§ **Requirements**:
Transcribe word for word the part of the data that opens with the line containing "Given: Open the Search view in activity bar" and closes with the end of the data, including that opening line and the last line. Leave the pictures out of your copy.

•••

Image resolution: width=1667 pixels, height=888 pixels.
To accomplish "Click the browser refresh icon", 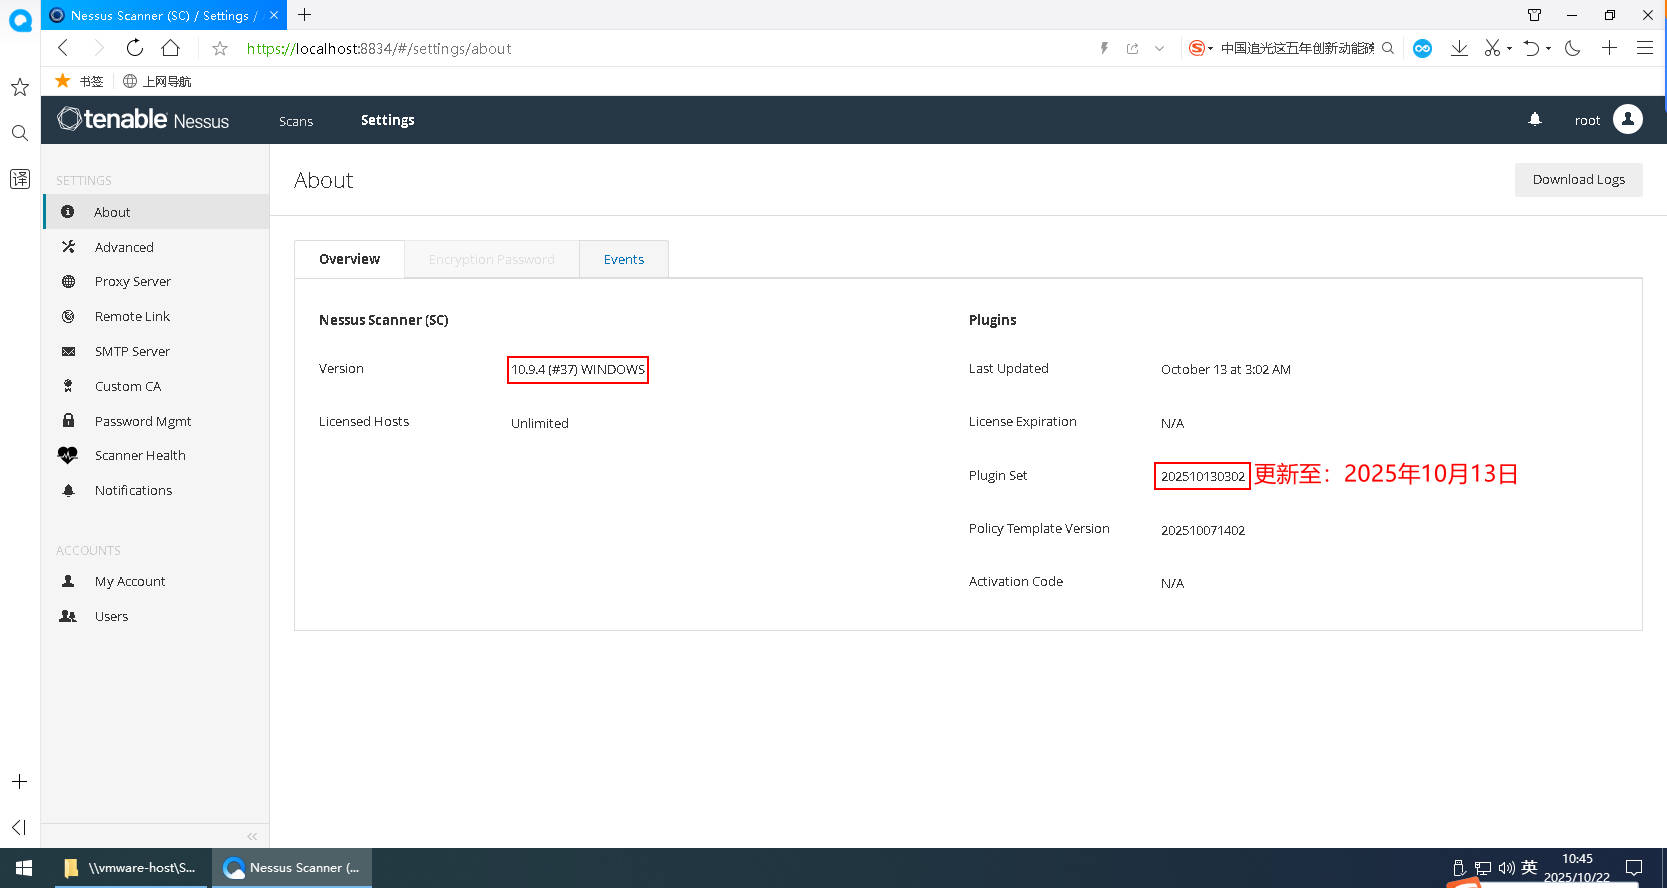I will [x=134, y=48].
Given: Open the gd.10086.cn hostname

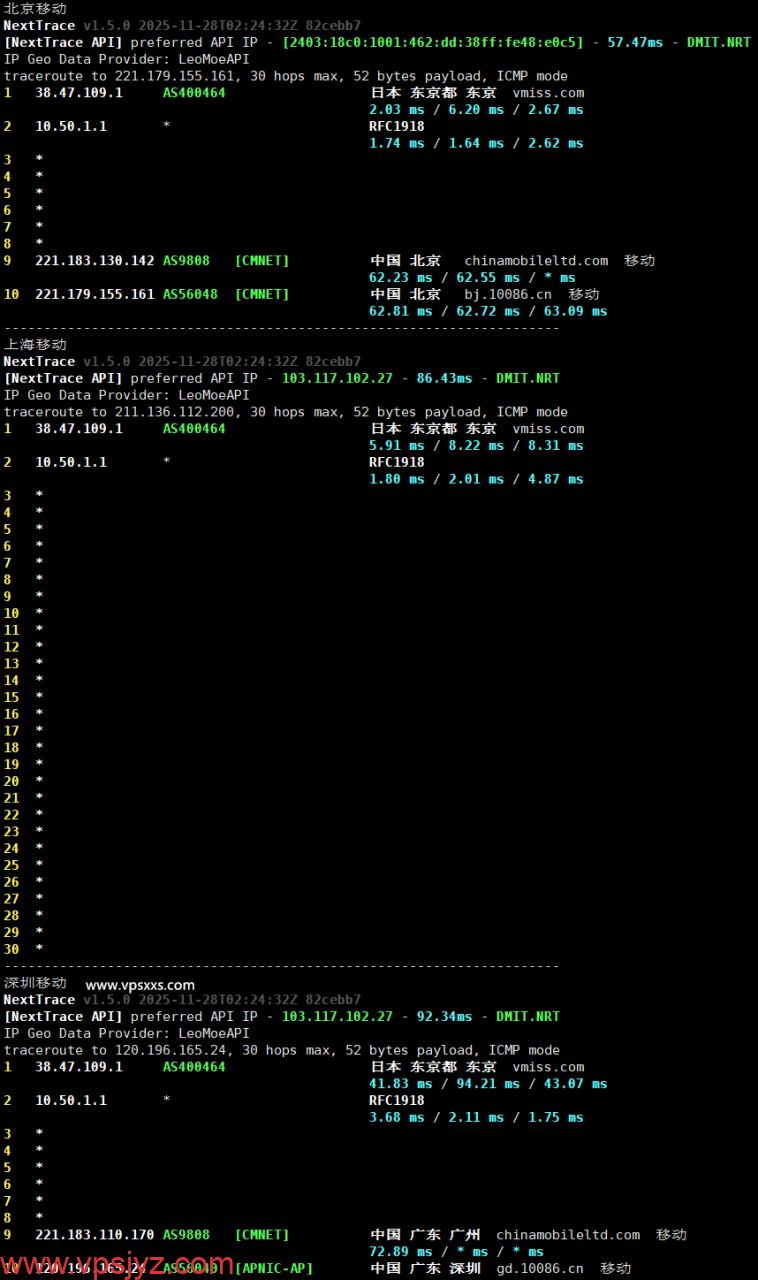Looking at the screenshot, I should (x=540, y=1268).
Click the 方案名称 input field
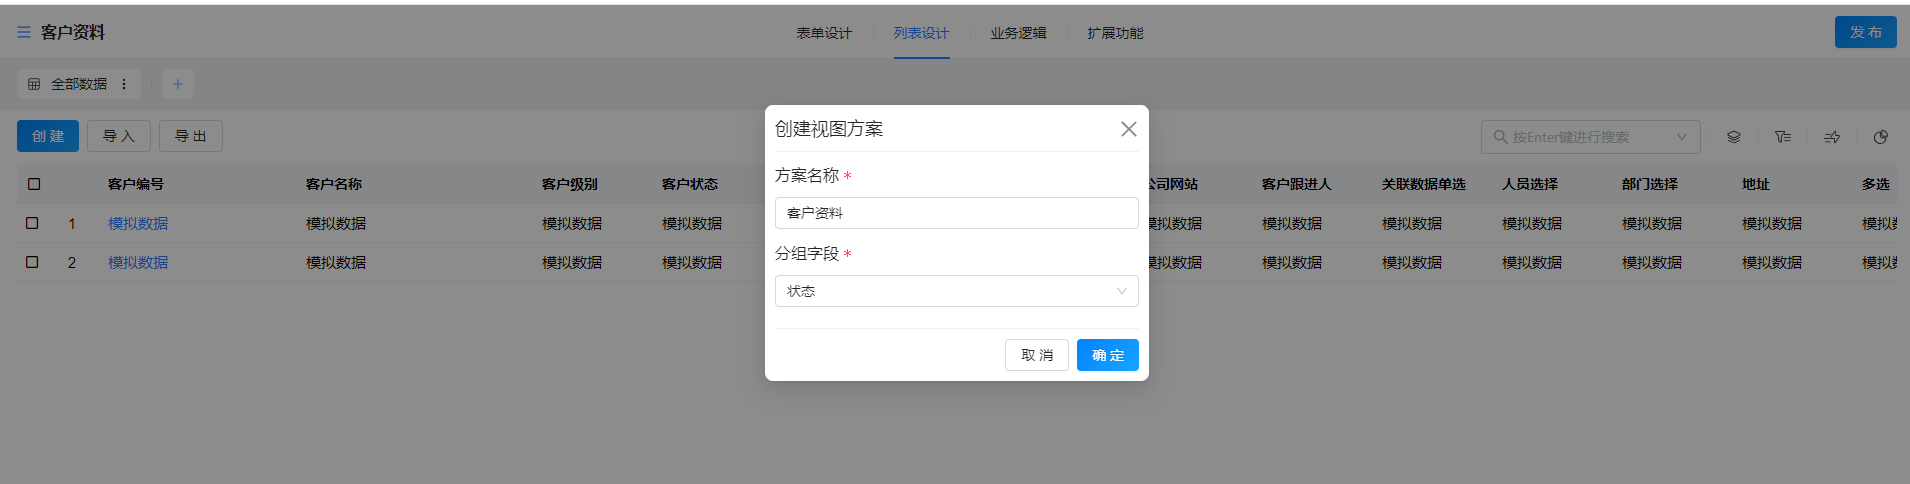Viewport: 1910px width, 484px height. tap(956, 213)
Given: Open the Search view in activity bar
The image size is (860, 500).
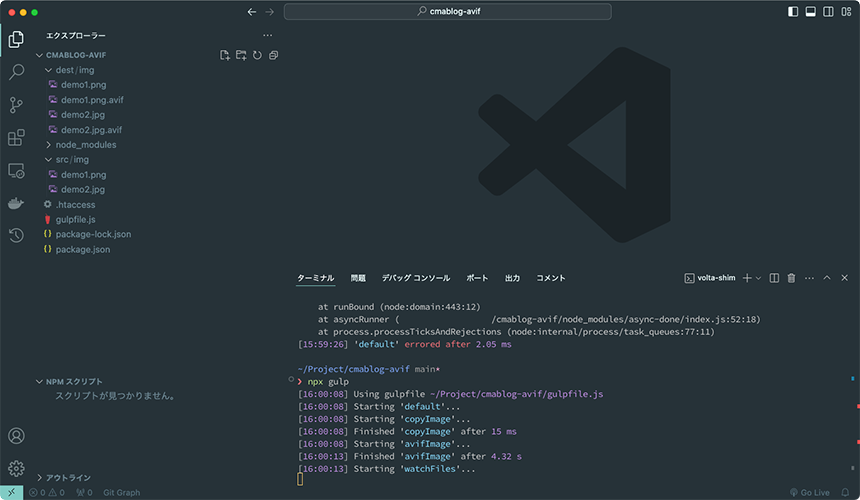Looking at the screenshot, I should click(x=16, y=72).
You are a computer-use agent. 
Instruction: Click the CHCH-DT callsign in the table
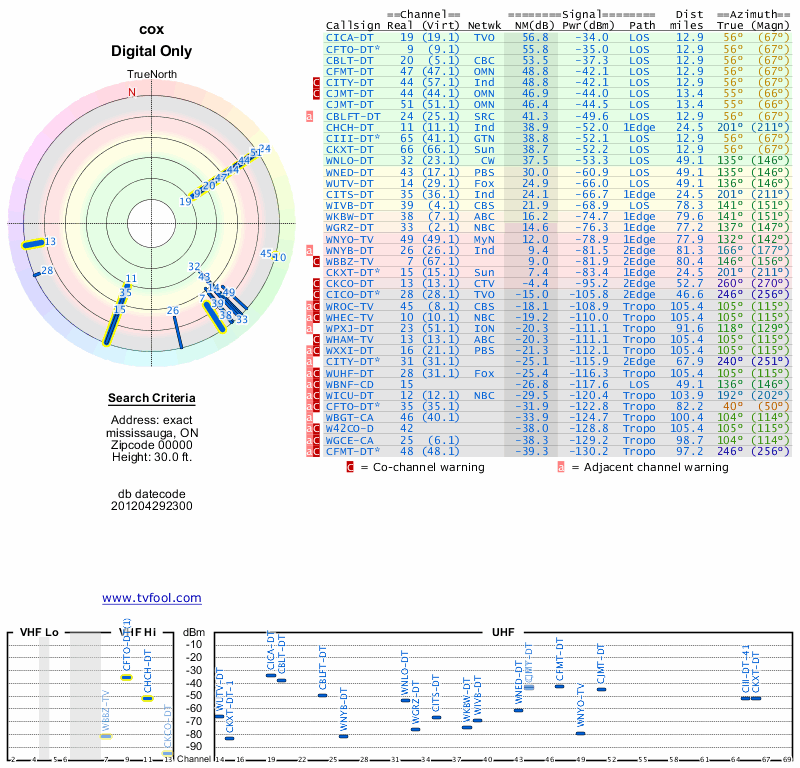[x=352, y=127]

•••

§ **Final result**:
Given: Open the Search view in activity bar
The image size is (860, 500).
Looking at the screenshot, I should click(x=16, y=72).
You are a computer-use agent. 
Instruction: Click the CHCH-DT callsign in the table
[x=352, y=127]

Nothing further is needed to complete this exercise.